• **What is being asked**
Copy the rows starting at the one that contains "WhoDoesWhat (English) (939, 2081)" and ending after the one that contains "Read more... (843, 371)", and shift every coordinate in their answers by adding 120 to each number.

— START Supplied records —

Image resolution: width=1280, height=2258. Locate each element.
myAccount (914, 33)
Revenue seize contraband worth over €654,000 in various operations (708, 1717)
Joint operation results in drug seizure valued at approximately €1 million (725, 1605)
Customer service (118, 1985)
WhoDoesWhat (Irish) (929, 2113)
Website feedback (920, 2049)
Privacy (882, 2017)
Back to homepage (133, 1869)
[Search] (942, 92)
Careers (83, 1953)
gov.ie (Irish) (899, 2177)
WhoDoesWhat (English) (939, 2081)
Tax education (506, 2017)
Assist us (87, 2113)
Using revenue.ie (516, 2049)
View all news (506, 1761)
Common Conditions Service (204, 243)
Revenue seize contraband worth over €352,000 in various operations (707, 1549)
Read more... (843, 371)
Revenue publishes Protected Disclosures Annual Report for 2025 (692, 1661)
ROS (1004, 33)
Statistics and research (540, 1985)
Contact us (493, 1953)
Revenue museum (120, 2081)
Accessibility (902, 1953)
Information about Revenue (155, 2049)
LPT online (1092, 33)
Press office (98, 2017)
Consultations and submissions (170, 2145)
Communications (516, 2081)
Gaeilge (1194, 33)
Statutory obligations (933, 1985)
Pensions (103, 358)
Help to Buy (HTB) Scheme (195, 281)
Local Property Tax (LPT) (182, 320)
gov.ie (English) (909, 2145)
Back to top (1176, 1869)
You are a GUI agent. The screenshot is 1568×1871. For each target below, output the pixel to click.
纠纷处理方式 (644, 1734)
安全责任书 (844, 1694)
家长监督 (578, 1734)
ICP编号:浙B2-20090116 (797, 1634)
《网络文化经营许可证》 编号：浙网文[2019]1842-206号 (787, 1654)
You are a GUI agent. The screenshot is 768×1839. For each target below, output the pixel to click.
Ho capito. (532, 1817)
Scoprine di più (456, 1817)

— END Supplied records —

• **Task output**
WhoDoesWhat (English) (1059, 2201)
Tax education (626, 2137)
Assist us (207, 2233)
Using revenue.ie (636, 2169)
View all news (626, 1881)
Common Conditions Service (324, 363)
Revenue seize contraband worth over €352,000 in various operations (827, 1669)
Read more... (963, 491)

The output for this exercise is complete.